**AIM OF THE TASK:**
Look through the material below and count the lines with the string "click". Report only the count.

**RECORDED INFORMATION:**

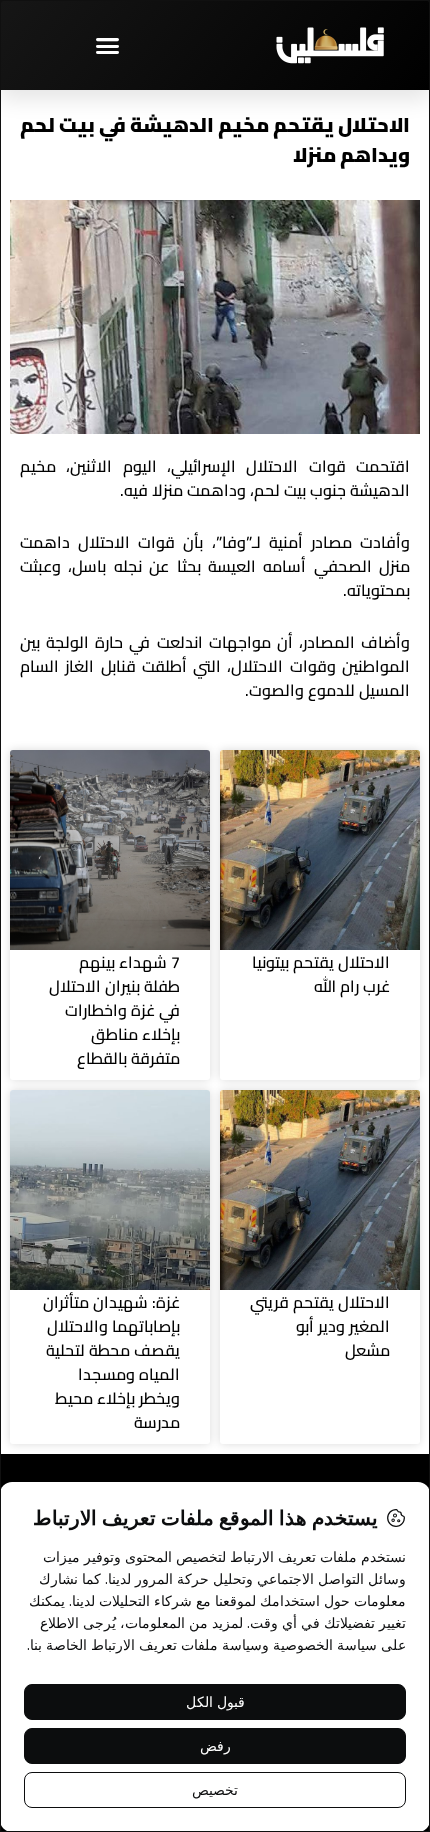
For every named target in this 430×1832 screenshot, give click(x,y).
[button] (108, 45)
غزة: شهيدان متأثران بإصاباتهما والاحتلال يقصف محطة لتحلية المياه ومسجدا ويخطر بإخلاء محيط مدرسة (111, 1362)
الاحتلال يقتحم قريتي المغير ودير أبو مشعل (320, 1326)
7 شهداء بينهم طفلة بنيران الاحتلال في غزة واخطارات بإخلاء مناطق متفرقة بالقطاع (114, 1010)
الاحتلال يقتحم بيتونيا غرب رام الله (321, 974)
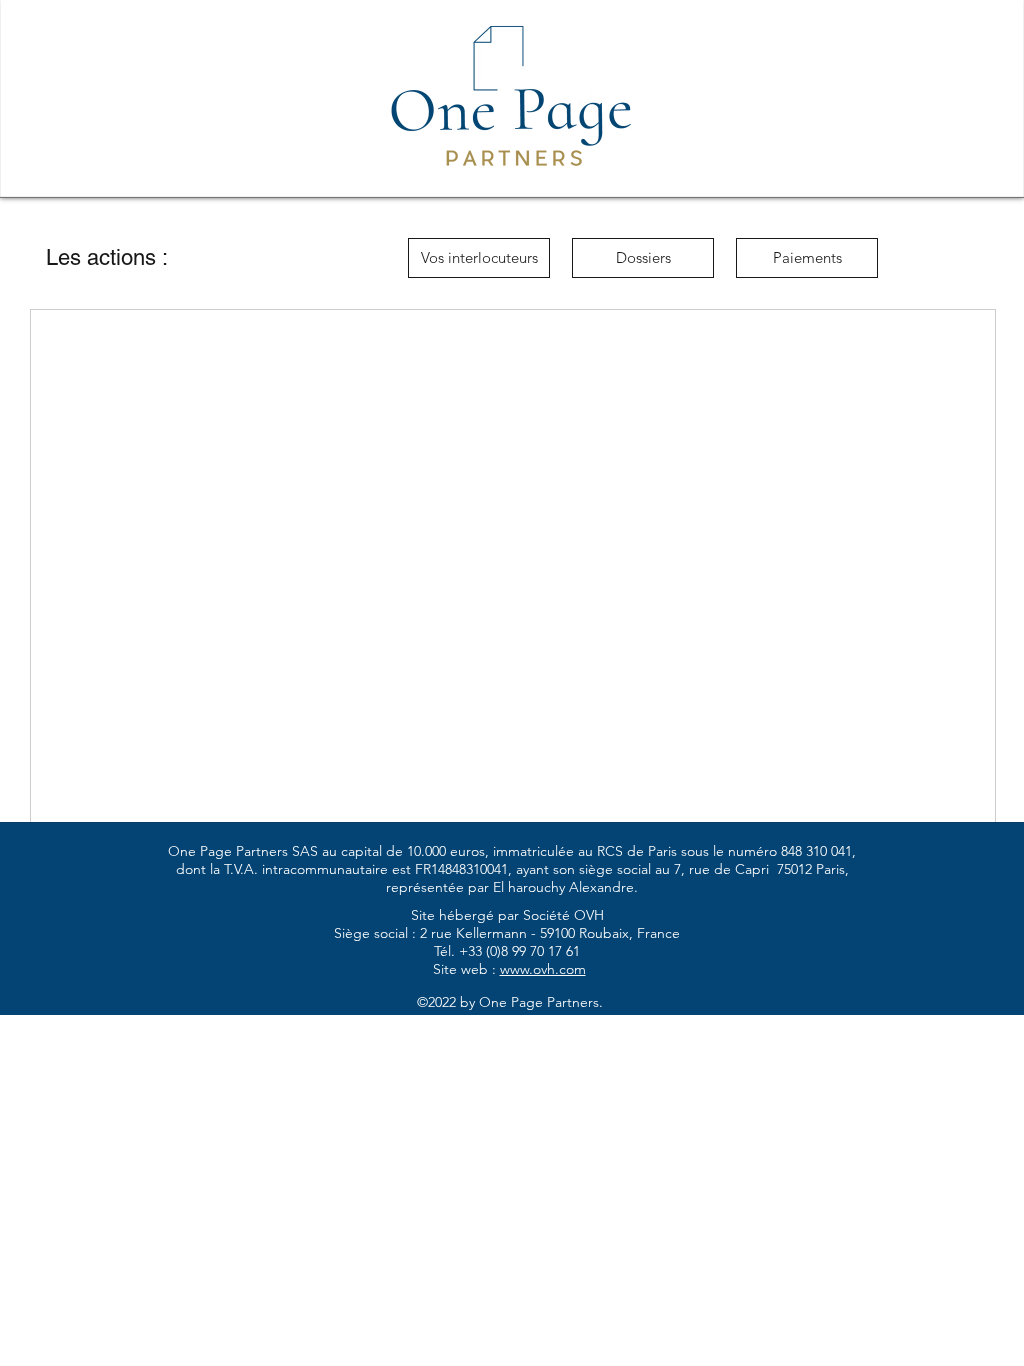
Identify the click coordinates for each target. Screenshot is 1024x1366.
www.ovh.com (543, 969)
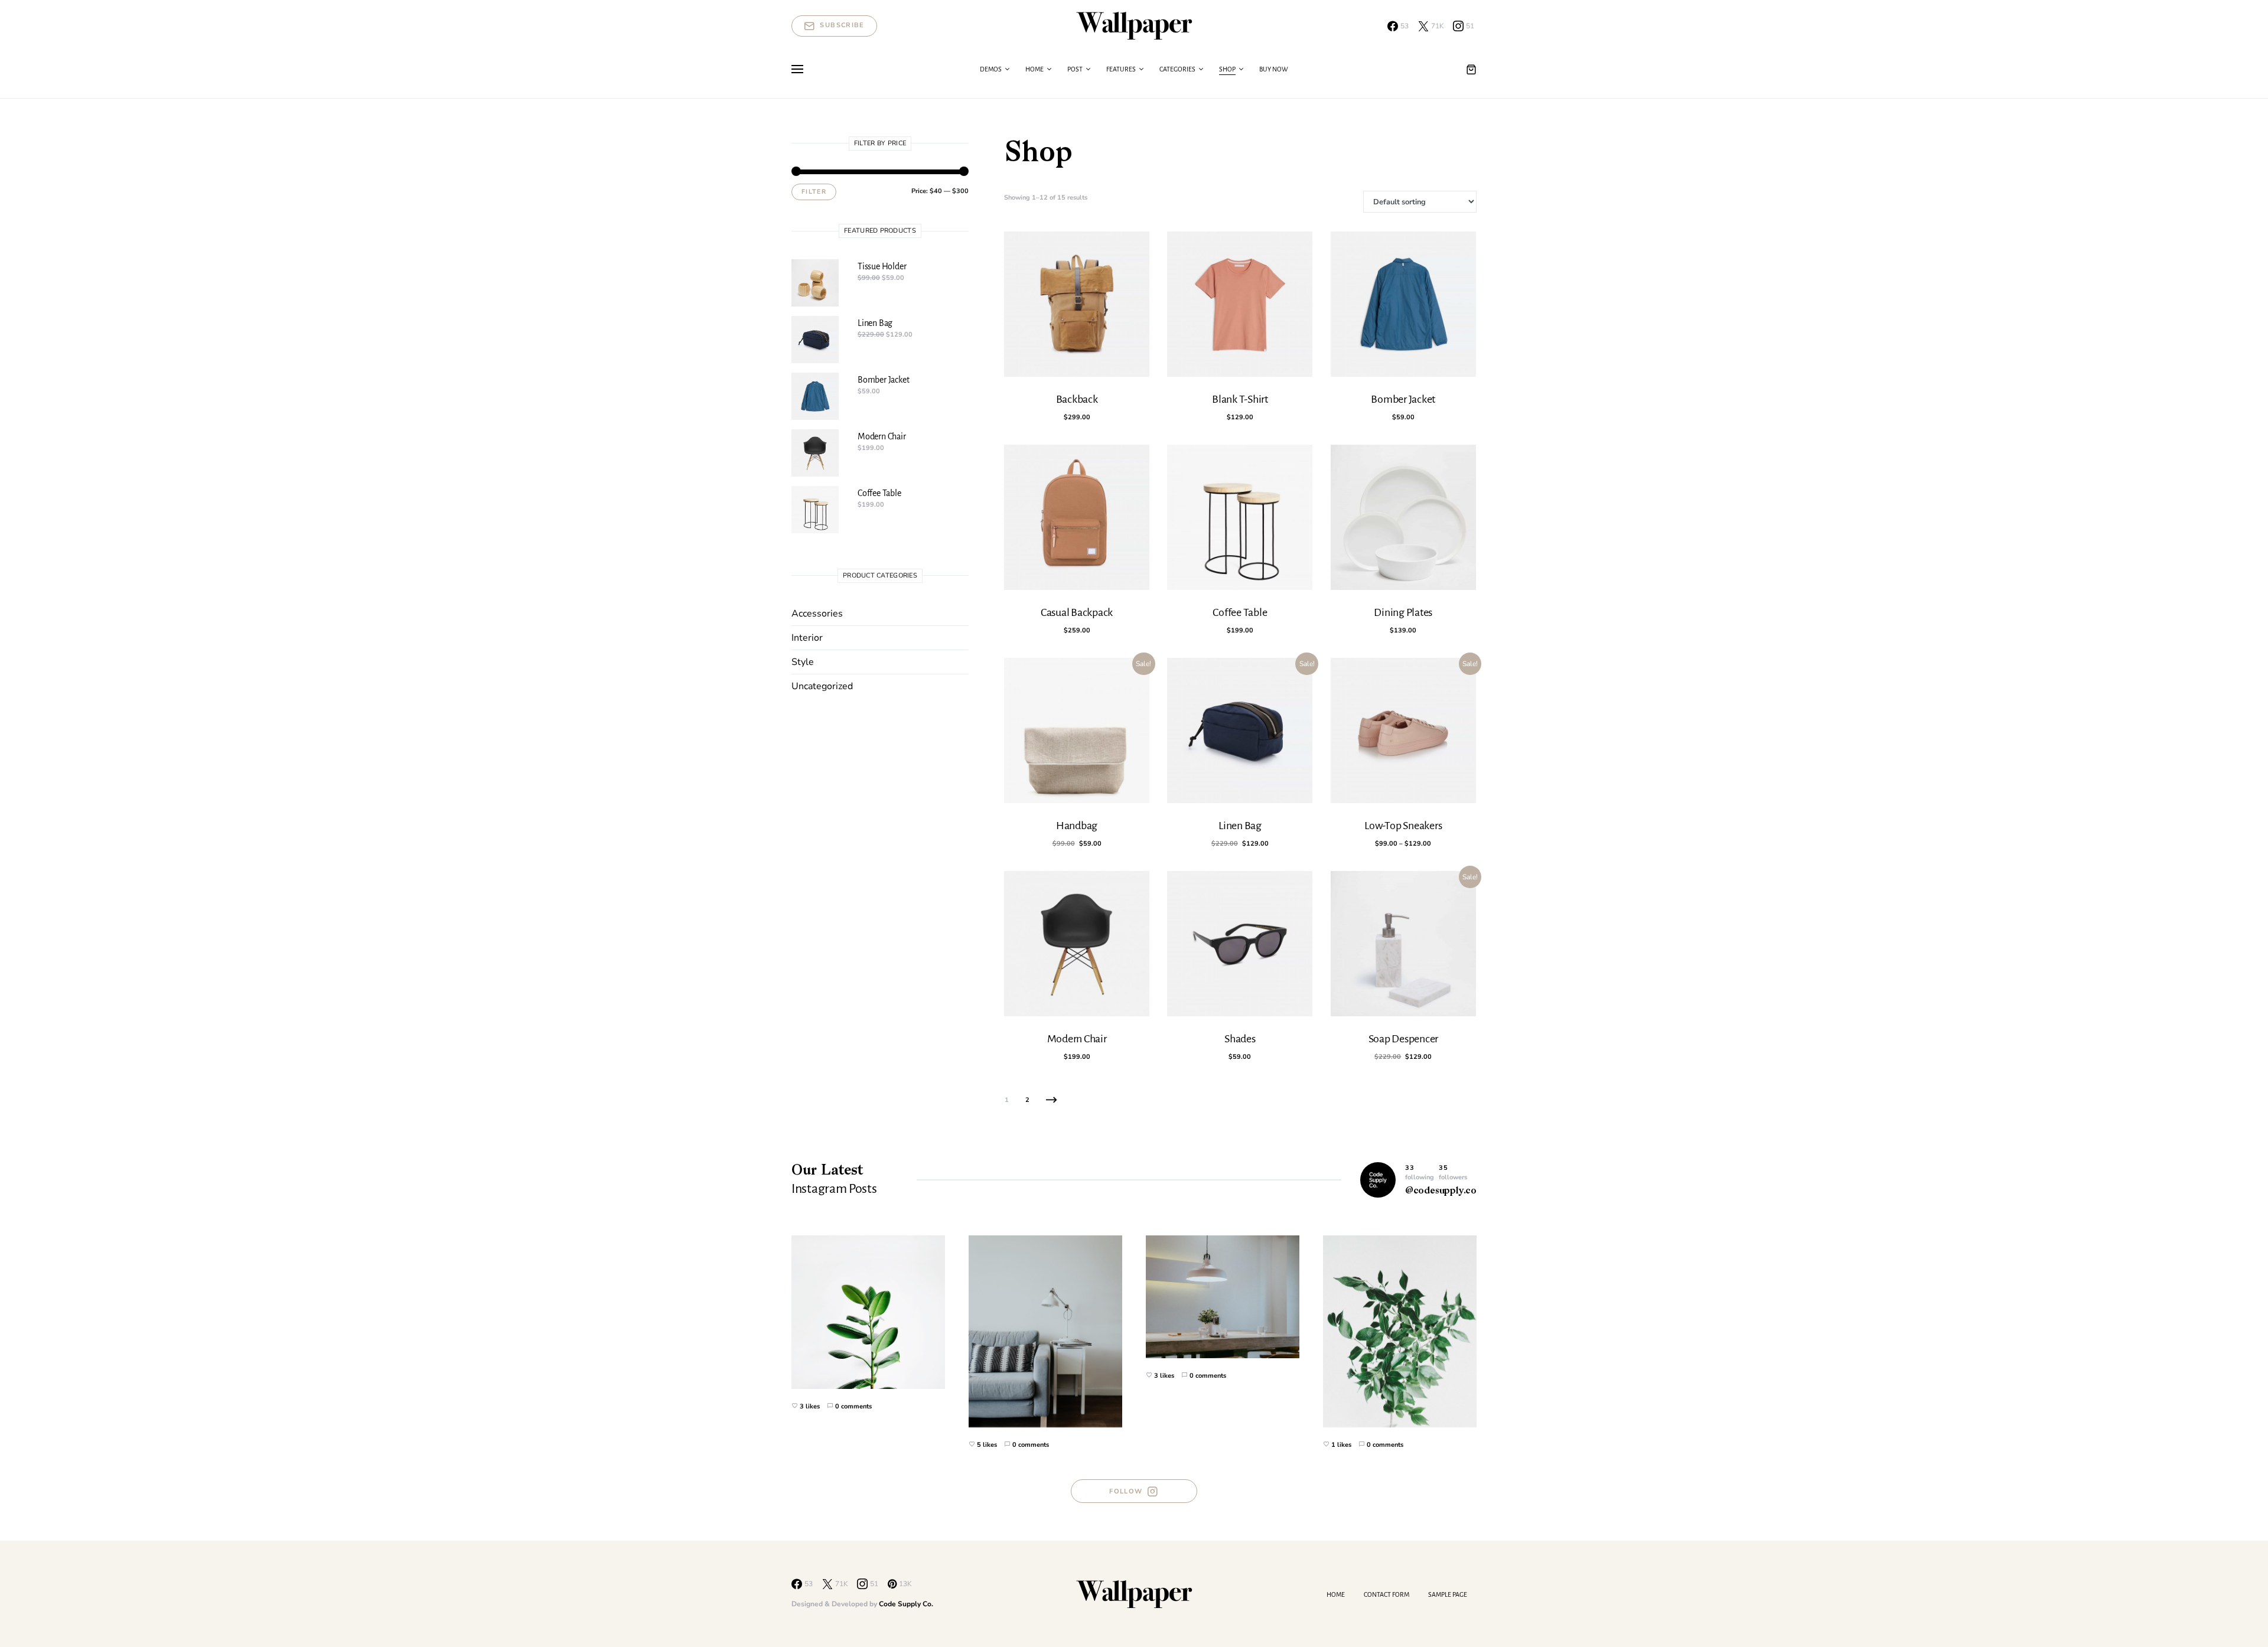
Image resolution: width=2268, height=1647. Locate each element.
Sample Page (1447, 1594)
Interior (807, 637)
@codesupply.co (1441, 1191)
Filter (813, 191)
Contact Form (1386, 1594)
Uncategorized (822, 686)
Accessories (817, 613)
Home (1336, 1594)
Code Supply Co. (906, 1604)
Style (802, 661)
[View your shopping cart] (1471, 69)
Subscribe (842, 25)
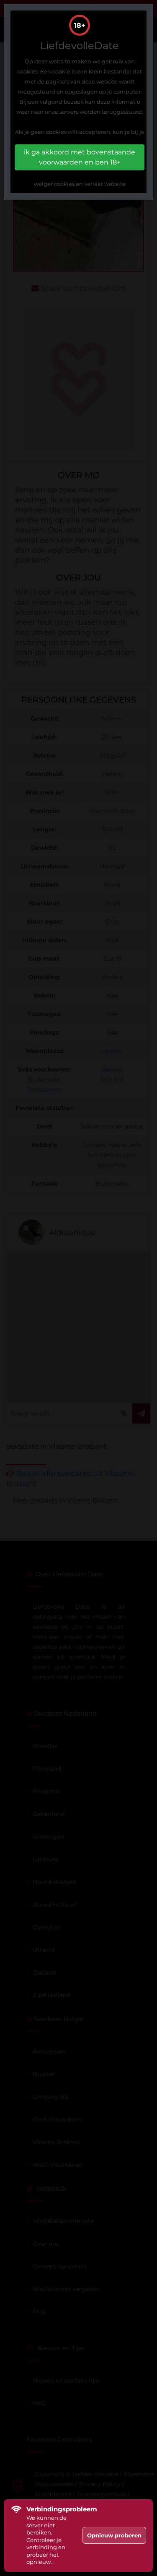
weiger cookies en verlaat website (80, 183)
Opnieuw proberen (114, 2535)
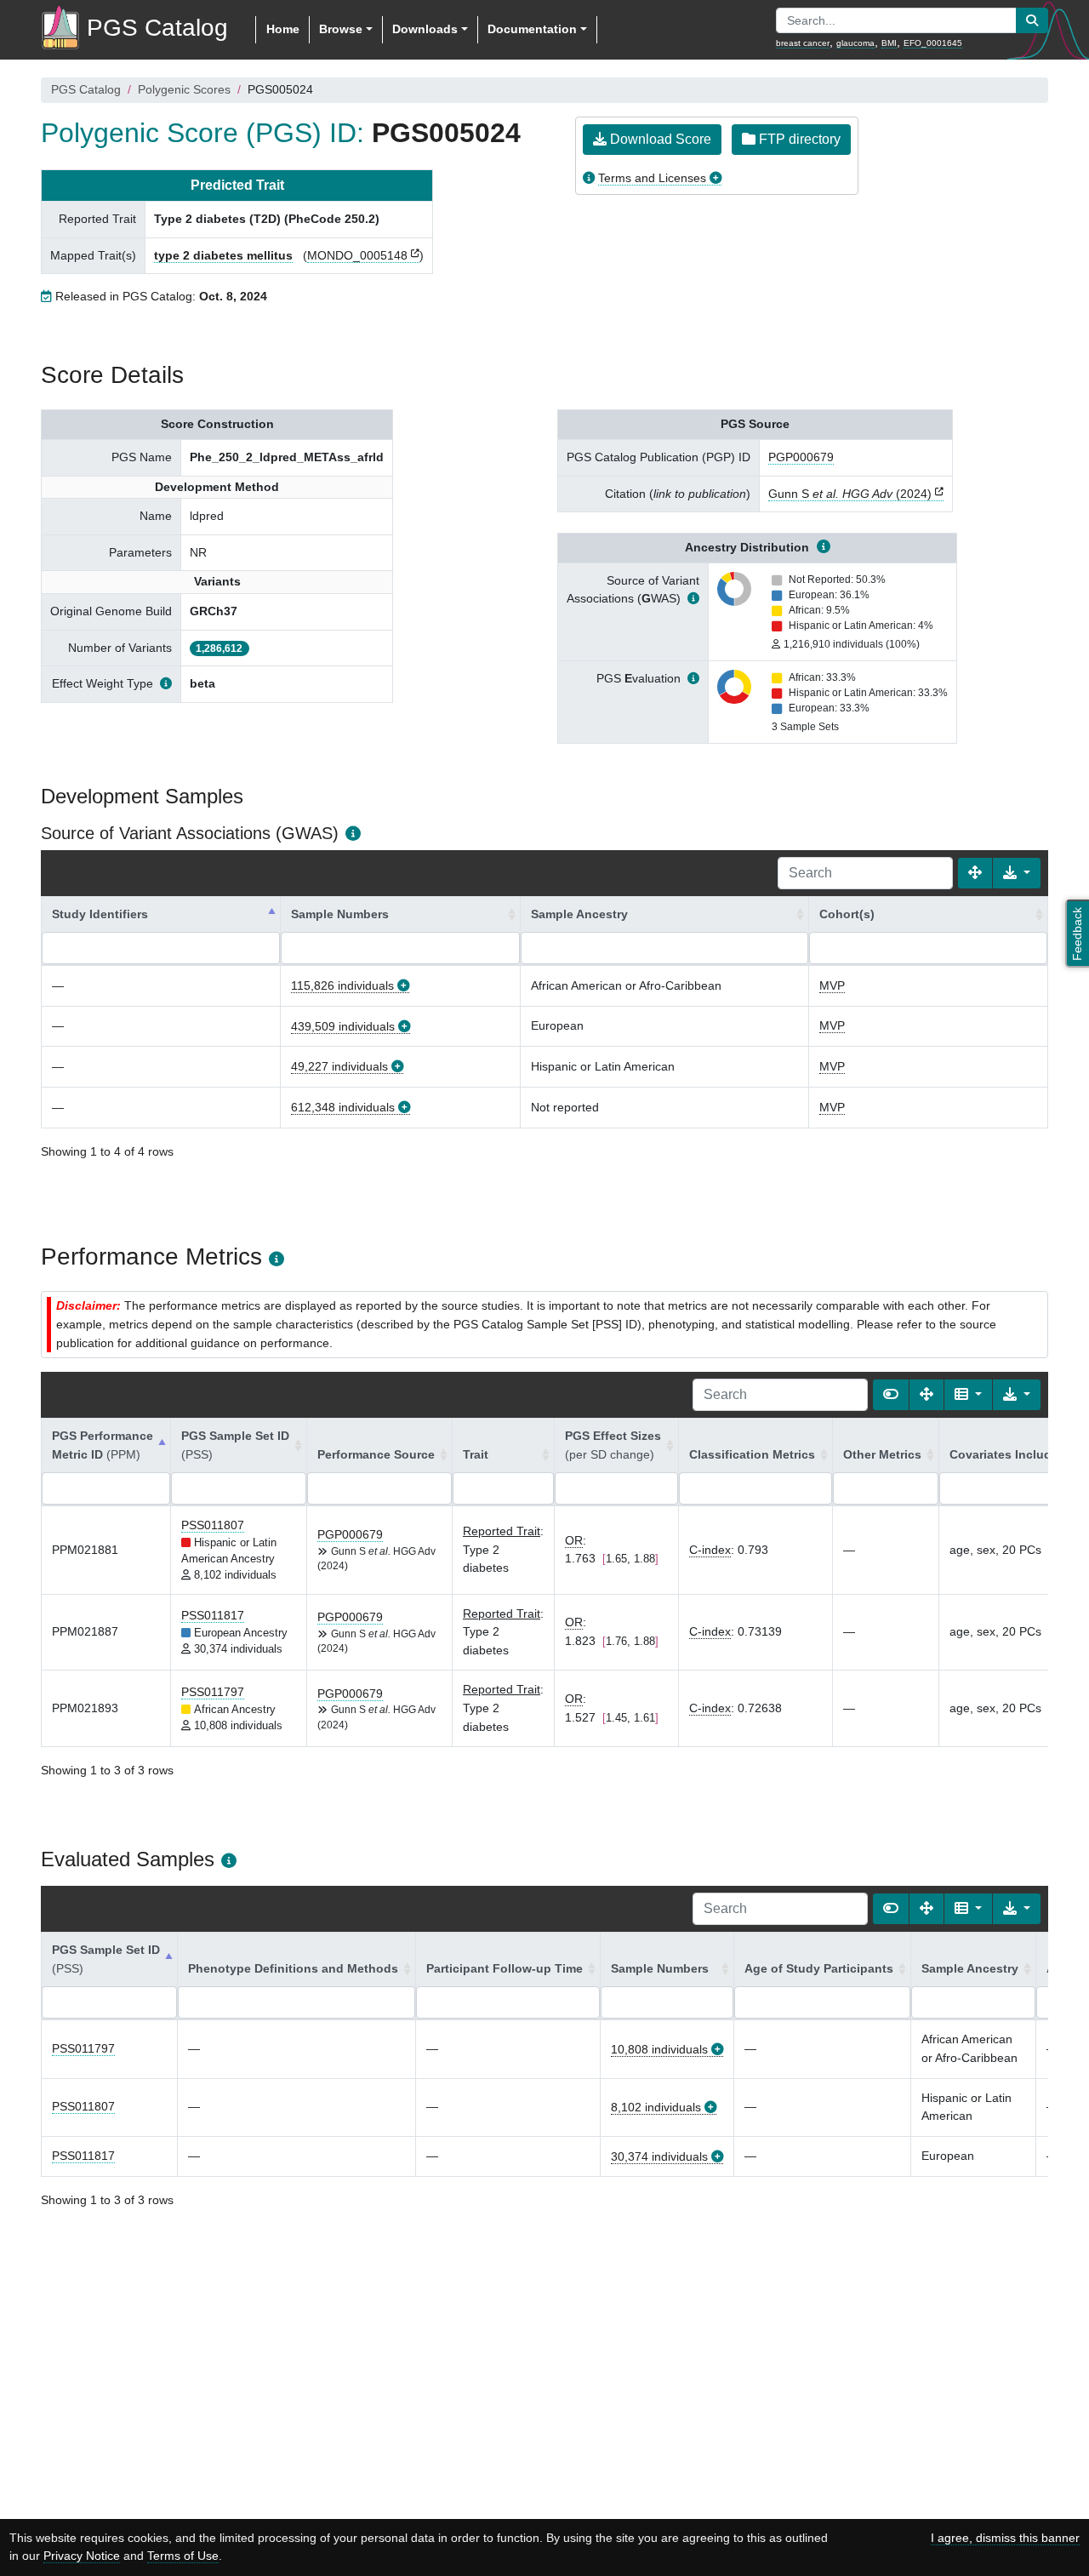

**RESULT OF THIS TASK:**
2